Dataset records:
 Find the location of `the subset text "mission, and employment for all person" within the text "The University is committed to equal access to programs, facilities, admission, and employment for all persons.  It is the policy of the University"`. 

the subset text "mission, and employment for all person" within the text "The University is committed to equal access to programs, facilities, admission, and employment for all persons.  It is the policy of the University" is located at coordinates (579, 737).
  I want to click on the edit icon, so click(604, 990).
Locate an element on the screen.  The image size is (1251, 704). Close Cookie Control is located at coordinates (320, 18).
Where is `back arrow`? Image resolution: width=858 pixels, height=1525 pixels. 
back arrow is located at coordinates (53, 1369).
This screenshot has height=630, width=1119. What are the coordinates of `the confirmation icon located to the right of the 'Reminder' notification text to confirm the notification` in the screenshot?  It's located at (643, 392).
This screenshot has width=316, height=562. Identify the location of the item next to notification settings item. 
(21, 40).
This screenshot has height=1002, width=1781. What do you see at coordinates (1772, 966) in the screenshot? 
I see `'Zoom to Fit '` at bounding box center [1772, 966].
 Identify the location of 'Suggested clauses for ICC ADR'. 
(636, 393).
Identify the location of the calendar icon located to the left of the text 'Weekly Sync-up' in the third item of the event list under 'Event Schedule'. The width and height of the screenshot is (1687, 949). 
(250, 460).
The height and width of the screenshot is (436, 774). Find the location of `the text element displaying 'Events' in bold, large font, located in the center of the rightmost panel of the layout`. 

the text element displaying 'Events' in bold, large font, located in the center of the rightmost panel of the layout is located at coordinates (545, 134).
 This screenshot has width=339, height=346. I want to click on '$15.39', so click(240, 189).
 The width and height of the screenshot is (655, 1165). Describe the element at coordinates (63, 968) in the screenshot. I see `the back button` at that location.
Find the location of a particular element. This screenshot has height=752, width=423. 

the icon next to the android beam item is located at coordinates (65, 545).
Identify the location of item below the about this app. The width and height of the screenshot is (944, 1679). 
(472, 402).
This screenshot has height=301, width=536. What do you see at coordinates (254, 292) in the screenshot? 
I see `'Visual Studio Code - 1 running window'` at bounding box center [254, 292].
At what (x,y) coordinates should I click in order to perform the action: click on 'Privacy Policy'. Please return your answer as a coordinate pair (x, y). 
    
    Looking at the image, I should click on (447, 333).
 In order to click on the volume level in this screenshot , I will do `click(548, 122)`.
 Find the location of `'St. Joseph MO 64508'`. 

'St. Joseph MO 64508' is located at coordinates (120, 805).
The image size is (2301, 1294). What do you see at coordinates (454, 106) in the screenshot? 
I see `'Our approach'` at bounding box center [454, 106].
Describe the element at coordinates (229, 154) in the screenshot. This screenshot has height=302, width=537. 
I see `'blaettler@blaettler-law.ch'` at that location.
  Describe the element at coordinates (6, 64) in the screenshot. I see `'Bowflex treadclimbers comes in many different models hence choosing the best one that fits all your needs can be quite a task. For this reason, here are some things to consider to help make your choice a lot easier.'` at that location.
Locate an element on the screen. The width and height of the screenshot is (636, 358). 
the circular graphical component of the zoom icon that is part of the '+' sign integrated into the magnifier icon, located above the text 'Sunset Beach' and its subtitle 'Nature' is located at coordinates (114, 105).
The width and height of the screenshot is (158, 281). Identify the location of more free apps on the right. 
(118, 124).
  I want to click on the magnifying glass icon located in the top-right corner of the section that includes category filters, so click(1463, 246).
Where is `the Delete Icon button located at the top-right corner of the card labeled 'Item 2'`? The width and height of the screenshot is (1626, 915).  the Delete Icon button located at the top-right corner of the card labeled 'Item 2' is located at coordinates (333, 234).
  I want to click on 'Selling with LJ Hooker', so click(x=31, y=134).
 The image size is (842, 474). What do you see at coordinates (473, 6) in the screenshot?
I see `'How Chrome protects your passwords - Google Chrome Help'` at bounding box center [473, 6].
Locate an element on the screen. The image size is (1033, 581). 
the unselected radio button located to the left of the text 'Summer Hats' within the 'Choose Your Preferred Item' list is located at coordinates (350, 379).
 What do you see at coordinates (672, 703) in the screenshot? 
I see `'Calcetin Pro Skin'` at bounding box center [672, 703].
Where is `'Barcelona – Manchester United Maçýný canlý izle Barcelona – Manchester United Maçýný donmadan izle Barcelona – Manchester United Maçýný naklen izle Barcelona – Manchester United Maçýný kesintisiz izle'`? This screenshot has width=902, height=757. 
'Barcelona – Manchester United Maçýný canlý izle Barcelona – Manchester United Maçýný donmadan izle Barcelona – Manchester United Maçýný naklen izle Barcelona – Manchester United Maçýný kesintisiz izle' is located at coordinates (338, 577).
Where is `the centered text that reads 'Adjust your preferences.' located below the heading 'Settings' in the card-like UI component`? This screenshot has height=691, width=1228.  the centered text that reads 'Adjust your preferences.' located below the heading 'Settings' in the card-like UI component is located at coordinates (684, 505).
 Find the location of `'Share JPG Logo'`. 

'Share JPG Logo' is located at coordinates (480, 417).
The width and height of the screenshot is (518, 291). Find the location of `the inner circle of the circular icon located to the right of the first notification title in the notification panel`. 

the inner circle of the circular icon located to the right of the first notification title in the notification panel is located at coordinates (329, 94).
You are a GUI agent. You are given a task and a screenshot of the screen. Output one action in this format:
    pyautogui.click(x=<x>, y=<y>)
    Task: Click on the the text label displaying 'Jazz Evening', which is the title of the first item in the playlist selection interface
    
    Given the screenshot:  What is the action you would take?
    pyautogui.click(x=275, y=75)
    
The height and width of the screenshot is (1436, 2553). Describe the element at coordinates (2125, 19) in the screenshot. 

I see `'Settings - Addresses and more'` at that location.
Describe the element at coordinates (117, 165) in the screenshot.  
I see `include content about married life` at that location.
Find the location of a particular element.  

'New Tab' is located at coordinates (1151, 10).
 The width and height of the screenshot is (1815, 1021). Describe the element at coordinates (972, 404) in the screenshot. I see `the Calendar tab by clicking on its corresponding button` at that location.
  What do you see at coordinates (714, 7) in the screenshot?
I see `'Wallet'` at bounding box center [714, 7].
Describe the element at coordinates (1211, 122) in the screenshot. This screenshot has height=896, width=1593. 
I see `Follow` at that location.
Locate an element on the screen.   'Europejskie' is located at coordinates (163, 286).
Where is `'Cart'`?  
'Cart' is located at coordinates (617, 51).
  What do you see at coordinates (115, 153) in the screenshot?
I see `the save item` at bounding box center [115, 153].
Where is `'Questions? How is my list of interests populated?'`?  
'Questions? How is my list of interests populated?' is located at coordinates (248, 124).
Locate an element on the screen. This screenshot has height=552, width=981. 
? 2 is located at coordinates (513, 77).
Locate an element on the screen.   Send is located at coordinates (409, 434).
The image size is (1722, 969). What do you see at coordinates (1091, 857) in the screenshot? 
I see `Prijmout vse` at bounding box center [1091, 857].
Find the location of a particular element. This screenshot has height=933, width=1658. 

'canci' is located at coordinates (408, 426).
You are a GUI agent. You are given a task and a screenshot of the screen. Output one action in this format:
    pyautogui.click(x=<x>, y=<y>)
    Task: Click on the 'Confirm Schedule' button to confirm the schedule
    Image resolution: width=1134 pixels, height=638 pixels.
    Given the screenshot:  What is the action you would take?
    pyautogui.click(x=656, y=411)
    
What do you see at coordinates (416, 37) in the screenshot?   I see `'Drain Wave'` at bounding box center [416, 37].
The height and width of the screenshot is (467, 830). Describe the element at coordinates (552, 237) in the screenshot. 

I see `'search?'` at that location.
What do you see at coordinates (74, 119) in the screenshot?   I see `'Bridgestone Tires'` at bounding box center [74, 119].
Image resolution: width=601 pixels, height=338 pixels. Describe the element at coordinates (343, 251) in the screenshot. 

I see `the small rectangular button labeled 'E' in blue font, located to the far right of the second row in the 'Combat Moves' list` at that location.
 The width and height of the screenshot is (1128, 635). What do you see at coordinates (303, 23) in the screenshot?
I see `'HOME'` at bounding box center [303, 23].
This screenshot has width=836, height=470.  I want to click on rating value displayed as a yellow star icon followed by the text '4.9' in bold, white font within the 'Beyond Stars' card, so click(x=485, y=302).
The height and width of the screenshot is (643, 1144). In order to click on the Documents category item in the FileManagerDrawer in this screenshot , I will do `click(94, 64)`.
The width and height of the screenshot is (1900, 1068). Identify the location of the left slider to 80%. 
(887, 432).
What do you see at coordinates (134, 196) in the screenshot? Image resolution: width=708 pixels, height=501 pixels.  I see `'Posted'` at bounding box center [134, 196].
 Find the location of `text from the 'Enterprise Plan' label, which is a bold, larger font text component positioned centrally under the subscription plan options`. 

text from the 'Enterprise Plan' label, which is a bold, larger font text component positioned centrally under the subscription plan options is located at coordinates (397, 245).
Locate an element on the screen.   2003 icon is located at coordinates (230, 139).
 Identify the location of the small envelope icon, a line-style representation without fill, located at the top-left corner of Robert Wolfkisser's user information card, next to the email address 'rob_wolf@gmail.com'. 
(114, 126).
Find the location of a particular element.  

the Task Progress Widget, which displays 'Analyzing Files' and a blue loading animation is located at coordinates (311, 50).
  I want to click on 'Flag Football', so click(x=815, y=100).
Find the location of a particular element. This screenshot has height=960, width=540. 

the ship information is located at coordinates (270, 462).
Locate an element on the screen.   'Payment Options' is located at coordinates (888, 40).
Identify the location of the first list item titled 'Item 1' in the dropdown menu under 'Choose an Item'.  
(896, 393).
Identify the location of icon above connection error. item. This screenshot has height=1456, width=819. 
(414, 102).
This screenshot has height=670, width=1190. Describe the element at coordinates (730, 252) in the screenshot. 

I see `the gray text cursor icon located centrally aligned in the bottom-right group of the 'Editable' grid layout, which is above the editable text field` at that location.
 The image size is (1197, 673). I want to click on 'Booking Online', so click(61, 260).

Direction: Rewrite the rows from the start of the records through the line containing "(250, 460).", inclusive, changing every "location" to "position" and keeping everything else the same. Output only those rows.

Task answer:
 Find the position of `the subset text "mission, and employment for all person" within the text "The University is committed to equal access to programs, facilities, admission, and employment for all persons.  It is the policy of the University"`. 

the subset text "mission, and employment for all person" within the text "The University is committed to equal access to programs, facilities, admission, and employment for all persons.  It is the policy of the University" is located at coordinates (579, 737).
  I want to click on the edit icon, so click(604, 990).
Locate an element on the screen.  The image size is (1251, 704). Close Cookie Control is located at coordinates (320, 18).
Where is `back arrow`? Image resolution: width=858 pixels, height=1525 pixels. 
back arrow is located at coordinates (53, 1369).
This screenshot has height=630, width=1119. What are the coordinates of `the confirmation icon located to the right of the 'Reminder' notification text to confirm the notification` in the screenshot?  It's located at (643, 392).
This screenshot has width=316, height=562. Identify the position of the item next to notification settings item. 
(21, 40).
This screenshot has height=1002, width=1781. What do you see at coordinates (1772, 966) in the screenshot? 
I see `'Zoom to Fit '` at bounding box center [1772, 966].
 Identify the position of 'Suggested clauses for ICC ADR'. 
(636, 393).
Identify the position of the calendar icon located to the left of the text 'Weekly Sync-up' in the third item of the event list under 'Event Schedule'. The width and height of the screenshot is (1687, 949). 
(250, 460).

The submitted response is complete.